__DATA SECTION__:
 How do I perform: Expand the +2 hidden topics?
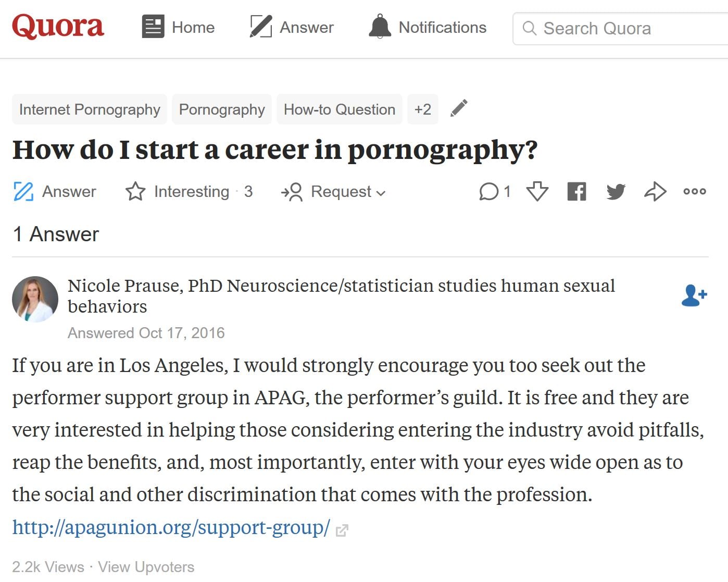click(422, 109)
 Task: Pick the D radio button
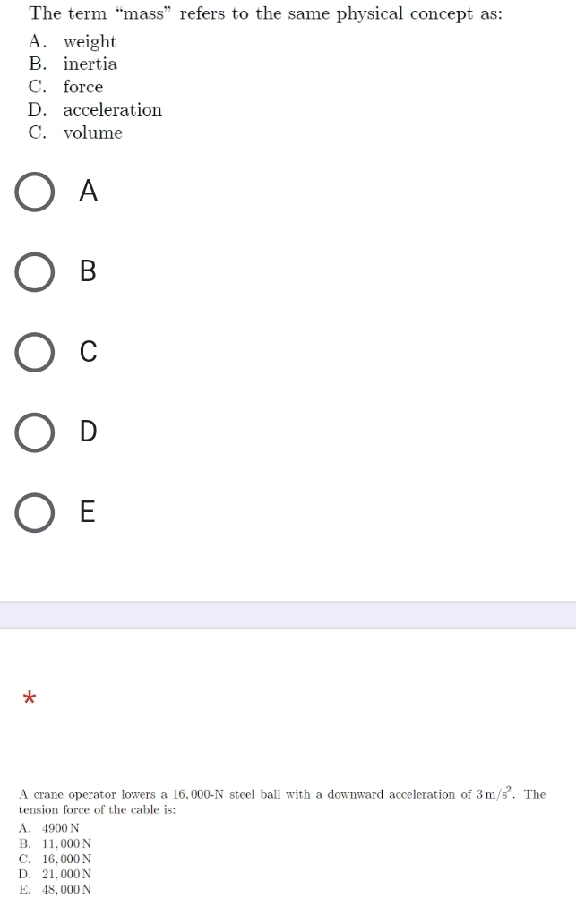[35, 432]
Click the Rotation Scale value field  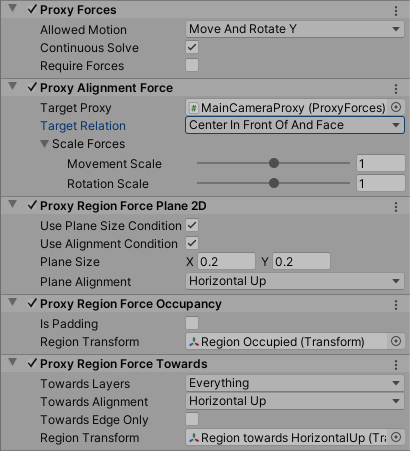point(381,183)
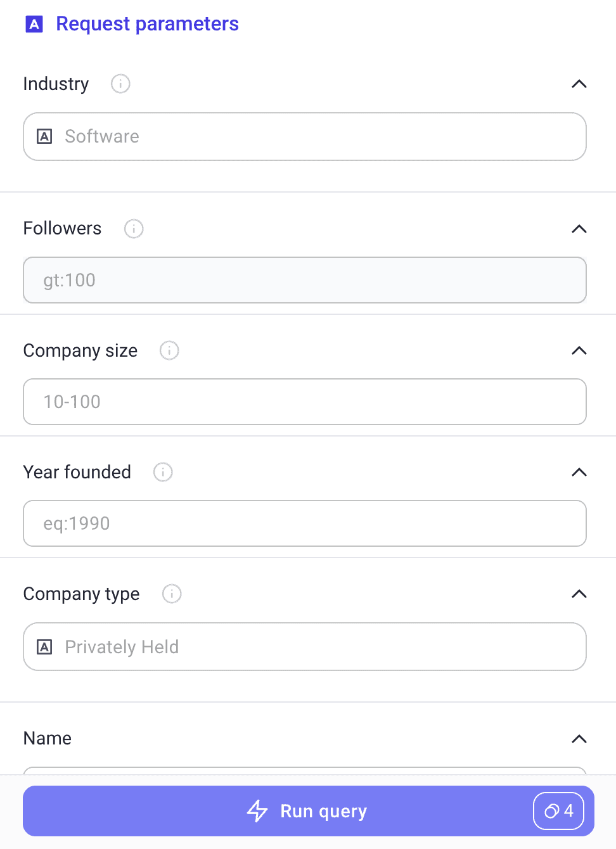Click the eq:1990 Year founded field
616x849 pixels.
(304, 523)
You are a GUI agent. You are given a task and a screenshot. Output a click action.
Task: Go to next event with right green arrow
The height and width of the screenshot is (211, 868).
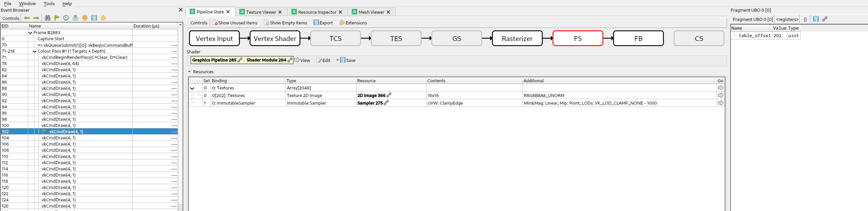(x=36, y=18)
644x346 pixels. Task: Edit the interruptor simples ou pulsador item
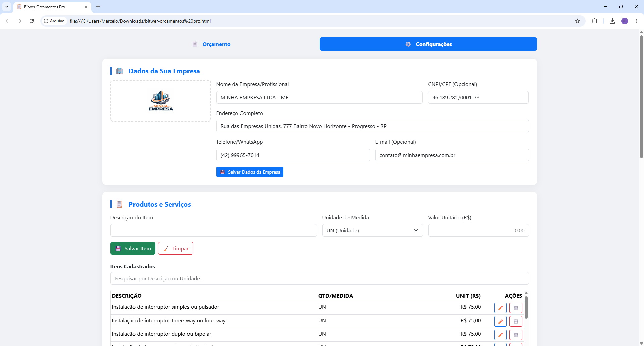pyautogui.click(x=500, y=308)
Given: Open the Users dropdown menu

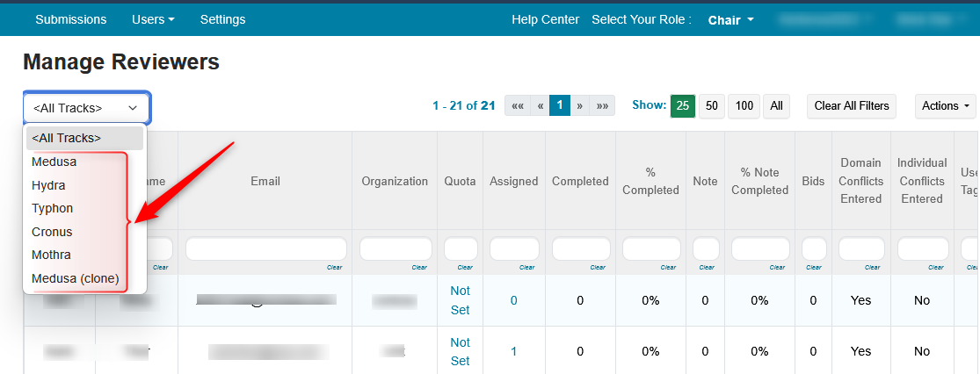Looking at the screenshot, I should pyautogui.click(x=153, y=19).
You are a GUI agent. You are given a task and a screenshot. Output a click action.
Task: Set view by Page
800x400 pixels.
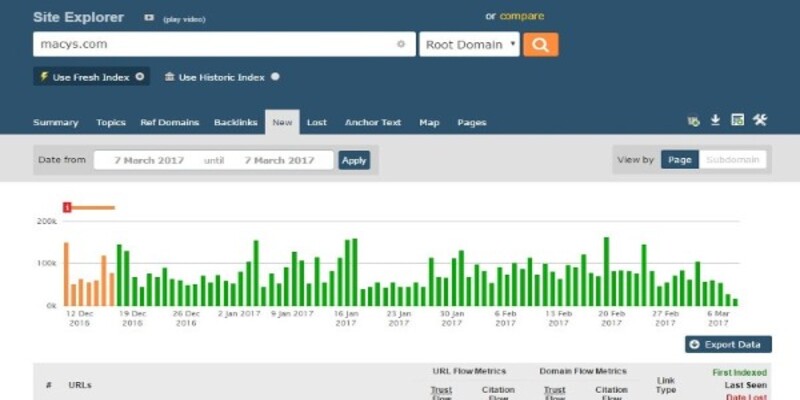679,159
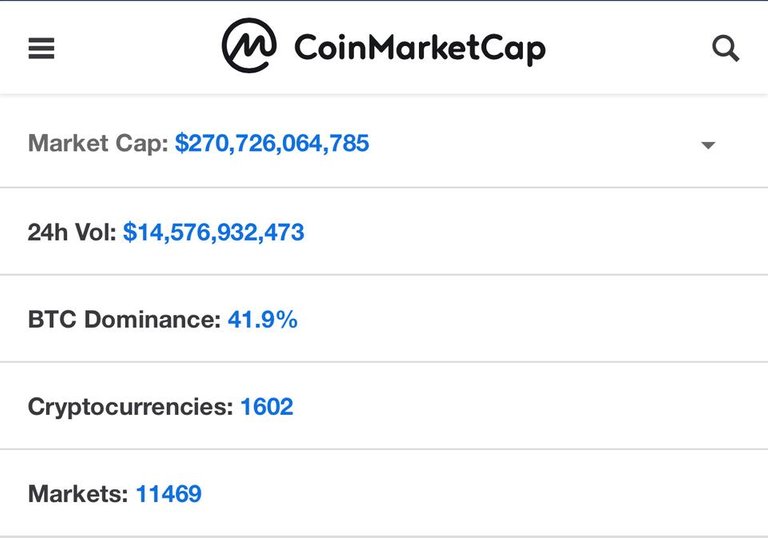Click the "Market Cap:" label

98,143
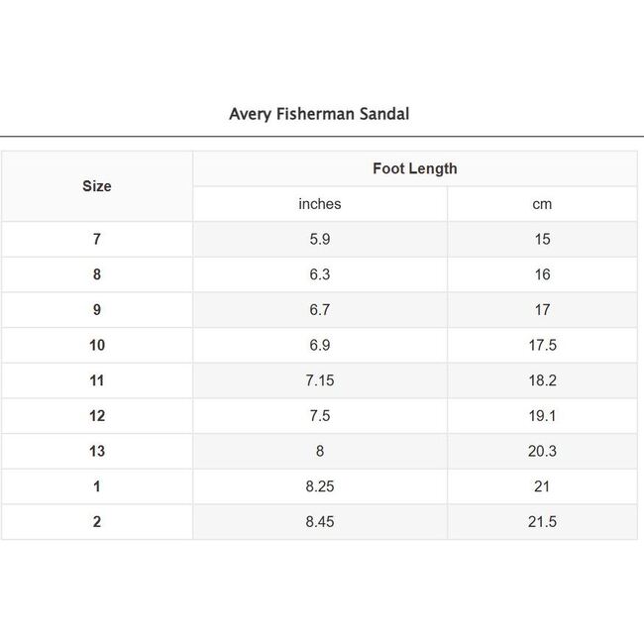Select the inches subheader cell
This screenshot has width=644, height=644.
coord(320,204)
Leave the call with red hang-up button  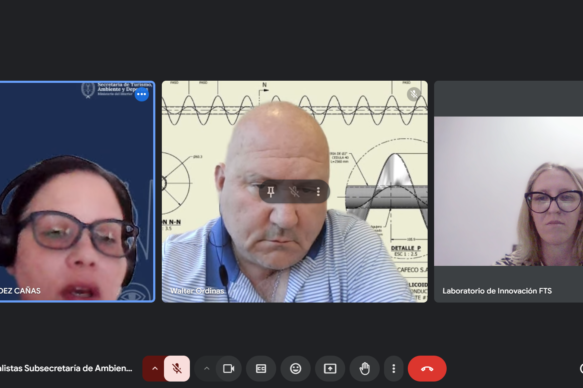tap(427, 368)
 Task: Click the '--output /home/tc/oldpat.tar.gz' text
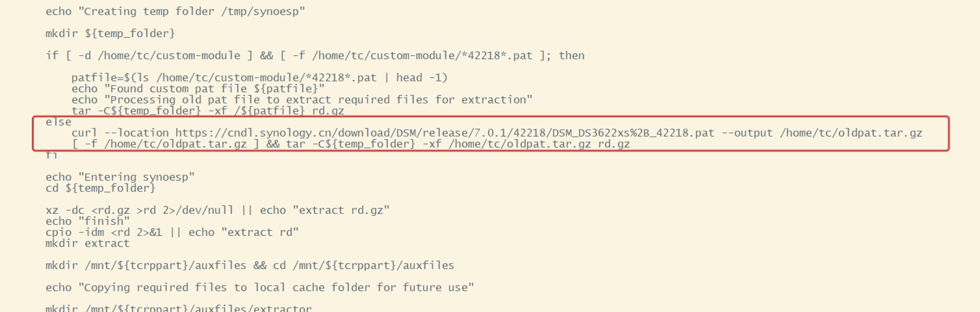coord(821,133)
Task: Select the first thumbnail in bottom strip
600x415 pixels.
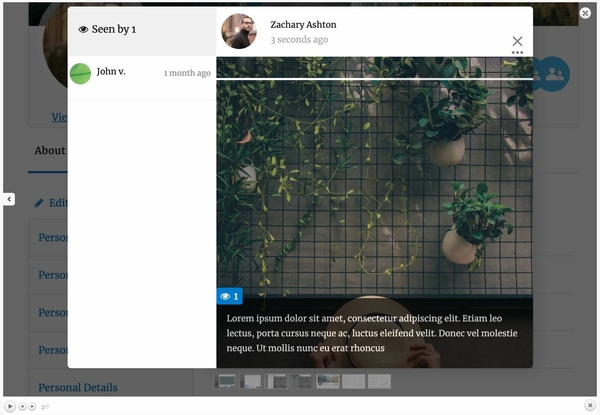Action: pos(226,381)
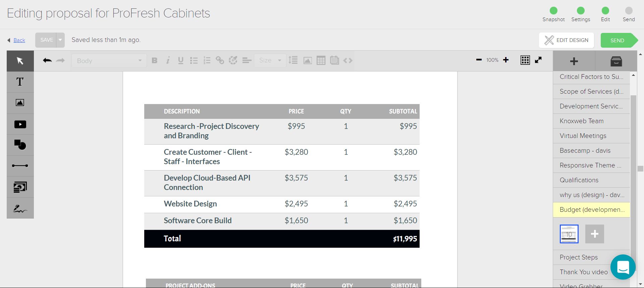Viewport: 644px width, 288px height.
Task: Select the Video tool
Action: 20,124
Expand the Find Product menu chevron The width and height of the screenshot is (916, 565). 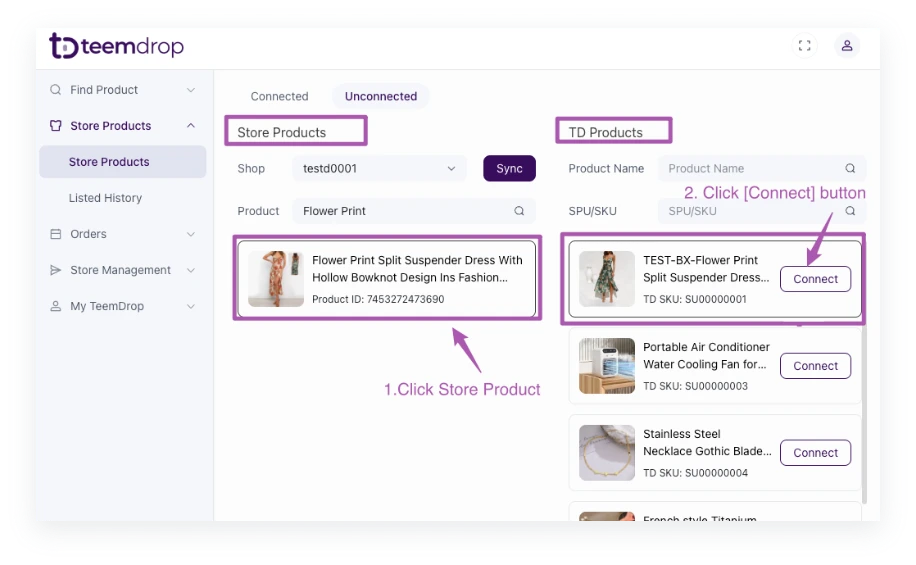click(x=191, y=90)
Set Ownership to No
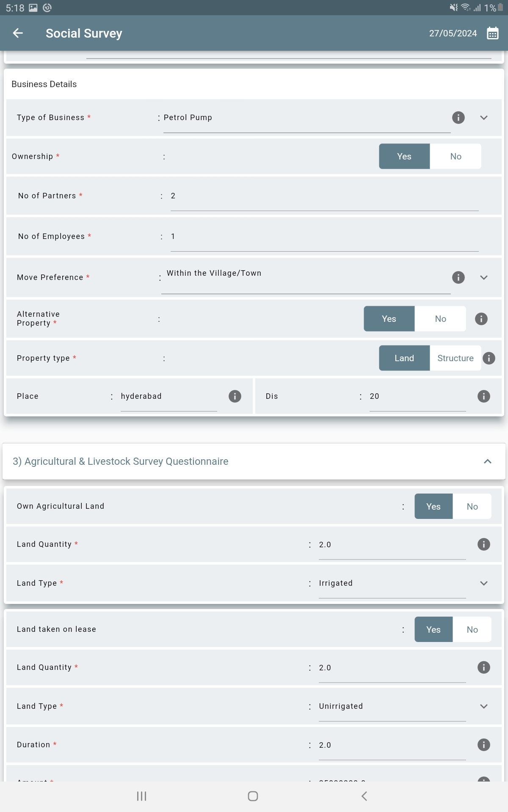This screenshot has width=508, height=812. 456,156
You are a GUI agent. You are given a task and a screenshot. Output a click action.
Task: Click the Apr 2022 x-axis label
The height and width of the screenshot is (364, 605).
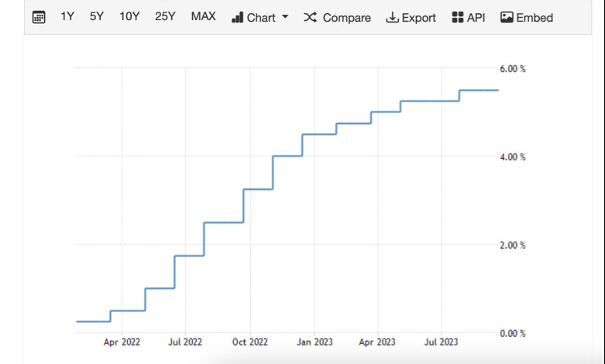[122, 342]
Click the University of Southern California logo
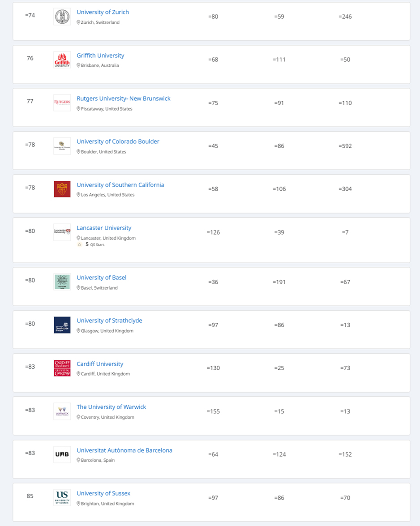This screenshot has height=526, width=420. (62, 189)
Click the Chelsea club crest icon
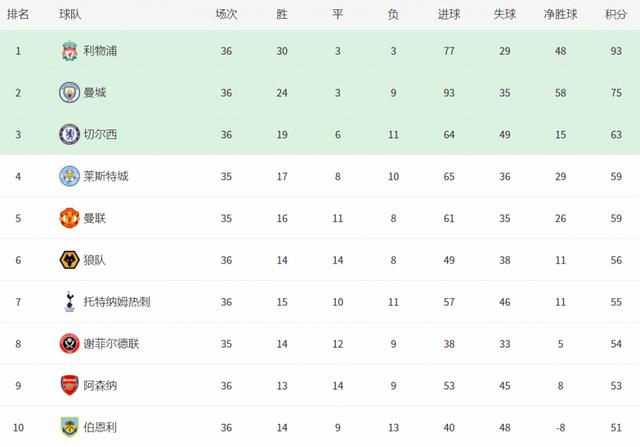Image resolution: width=640 pixels, height=447 pixels. point(69,134)
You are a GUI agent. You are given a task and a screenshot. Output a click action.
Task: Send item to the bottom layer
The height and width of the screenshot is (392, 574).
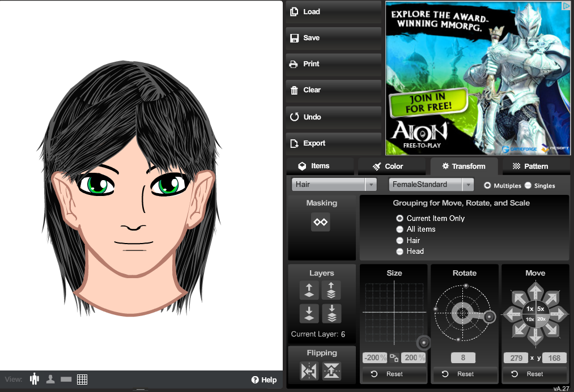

__TASK TO COMPLETE__:
Once the line holding "The height and width of the screenshot is (364, 605)." is found, set down that line and every line after it, exactly, through the last line of the records above, omitting pictures.

__EXPECTED ANSWER__:
The height and width of the screenshot is (364, 605).
[122, 342]
Click the University of Southern California logo
This screenshot has height=526, width=420. (62, 189)
Click the Chelsea club crest icon
Image resolution: width=640 pixels, height=447 pixels. point(69,134)
You are a GUI agent. You are given a task and a screenshot. Output a click action.
Task: Send item to the bottom layer
The height and width of the screenshot is (392, 574).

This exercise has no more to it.